Foods for liturgical feast days

Setomaa is rich in feast days play and many dishes are associated with specific days or periods.

The seven days before Great Lent, were Butter Week. Dairy products were still fair game but not meat. On Sunday of Butter Week, is was customary to prepare yeast-based blini in a big oven. 22 March marked the day of the Forty Martyrs, but in Setomaa the day is closely connected with birds. So, 40 small bird-shaped loaves of bread were baked and taken out to the stack of kindling wood.

On Easter Sunday, meat and dairy products could be consumed again. Boiled eggs – generally dyed red – were laid on the table. The menu was rich in dairy dishes: sweetened curds and curd pies. Pork and scrambled eggs were also served. Whitsunday featured yellow-dyed eggs, sõir and egg cake.
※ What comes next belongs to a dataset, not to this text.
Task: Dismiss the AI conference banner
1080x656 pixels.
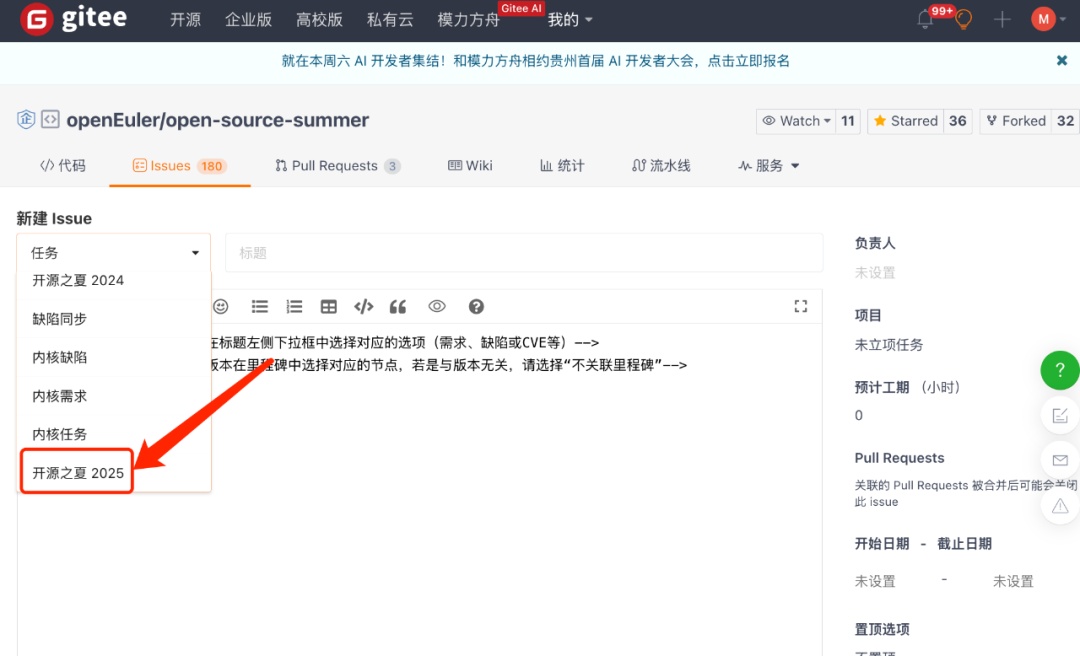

St. John’s Day coincided with a fasting period (7 July) in Setomaa, so many kvass-based cold soups were consumed. Occasionally dairy-based dishes – above all sõir and egg dishes were made, too. The most important food of St. Peter’s Day (12 July) and St. Paraskeva’s Day was sõir.

19 August is the Feast of the Transfiguration. Apples and apple pie, curd cake and bread with honey were consumed on that day. For the Dormition of the Mother of God (28 August), ordinary feast food was prepared: white bread, pies, sõir and fruit soup.

For Michaelmas, a sheep was slaughtered. The meat-eating season started on this day. It was customary to bake a pie, and to drink home-brewed beer. At Christmas (7 January), a pig was slaughtered, meat jelly, liver pate, black sausages and black puddings were prepared, as were white bread, pastries and home-brewed beer.